Here's how the Cowboy Mouth concert began: the drummer/lead singer/front man/Reverend / Fred came out and demanded some rhythm. "GIVE ME SOME RHYTHM" he insisted, so we all clapped. "GET UP OFF YOUR LAZY ASSES AND COME DOWN HERE ON THE DANCE FLOOR" he commanded.
Friend #2/Hot Mom, as I said, is familiar with the band, so she was able to advise us: if Fred the drummer / frontman / etc. says to move to the dance floor, you move to the dance floor. At this point Friend #3 was sober, so we all assembled on the floor.
Fred moved through the audience and encouraged any still-sitting audience members to "GET OFF YOUR ASS." It was a high-energy show. I was quite happy to give Fred some rhythm. I was happy to "JUMP UP AND DOWN AND GO CRAZY" and to "ACT LIKE YOU ENJOY YOUR LIFE."
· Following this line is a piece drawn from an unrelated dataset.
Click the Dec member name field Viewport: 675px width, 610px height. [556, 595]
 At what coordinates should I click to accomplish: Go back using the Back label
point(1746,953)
I was happy to dance. I did not dance like the full-haired slim-hipped young women in front of us. They danced provocatively and tried to attract band attention. I danced to their new song, "I Love Your Belly" and I flashed my belly a number of times, even though Fred didn't scream at me to do it. I didn't dance like Friend #2, because she danced like someone who had had practice dancing. I did not dance like Friend #3, who danced like a 48 year old woman who had never been to a rock concert.
Until she got drunk, then she was just a body topped off with a twirling vortex of hair. Truly, Friend #3 danced like a mad woman, and made the rock horns, and made me feel much better about being a middle-aged woman at a rock concert. She represented well. She hung off the stage and beat the time between the footlights and dusted the floorboards with her thick hair like a Roomba.
When Fred screamed "JUMP UP AND DOWN! JUMP AS HIGH AS YOU CAN" she yelled "BITE ME FRED! I'M A 48 YEAR OLD WOMAN WEARING GEL INSERTS WITH PLANTAR FASCIITIS! YOU JUMP!"
When Fred screamed, "TURN TO THE PERSON NEXT TO YOU AND GIVE THEM A HUG" she hugged me and also told me she loved me. I was touched. I would have been more touched, but she had already hugged me and said she loved me after her first Long Island Iced Tea.
Cowboy Mouth needs to return to Saint Louis just so I can show them to Gary, my drummer. Then he'll want a microphone so he can sing and shout commands. "WHERE ARE MY GLASSES BRING ME MY GLASSES! HIGHER! JUMP HIGHER!"